İş seçimi de isabetliydi demek. İkide iki tutturan kaç talihli var aramızda?
Hem eş hem iş seçimlerinden son derece memnun olduğu anlaşılıyor.
Fakat mutlu muydu?
Aceleyle hemen karar vermeden önce Adalet Hanım'ın son sözlerini dinleyin.
Eş ve iş seçimlerinin düzeltme gerektirmemesi aynı anlama gelmiyor çünkü. En azından onun için.

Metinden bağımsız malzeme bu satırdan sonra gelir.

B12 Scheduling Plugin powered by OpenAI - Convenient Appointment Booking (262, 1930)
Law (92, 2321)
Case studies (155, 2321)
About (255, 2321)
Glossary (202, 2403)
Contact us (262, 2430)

Aksi halde şöyle der miydi: "Mutlu olsam yazar mıydım? Bir şeylerden mutlu olmadığım için kaleme sarıldım."
Sadece yazar olmanın bir ön şartı olarak düşünmeyin mutsuzluğu. Hayır! Bütün icatların, keşiflerin, fetihlerin ön şartı olduğunu savunan görüş bile var.
"Evlilikte ya mutlu olursunuz ya filozof" şeklindeki takılmaların altında bir gerçeklik payı arayan çoktur.
Kristof Kolomb'un rahat veren bir eşi olsa, Amerika kıtasının bile hala keşfedilmemiş olabileceğine inananlar biliyorum.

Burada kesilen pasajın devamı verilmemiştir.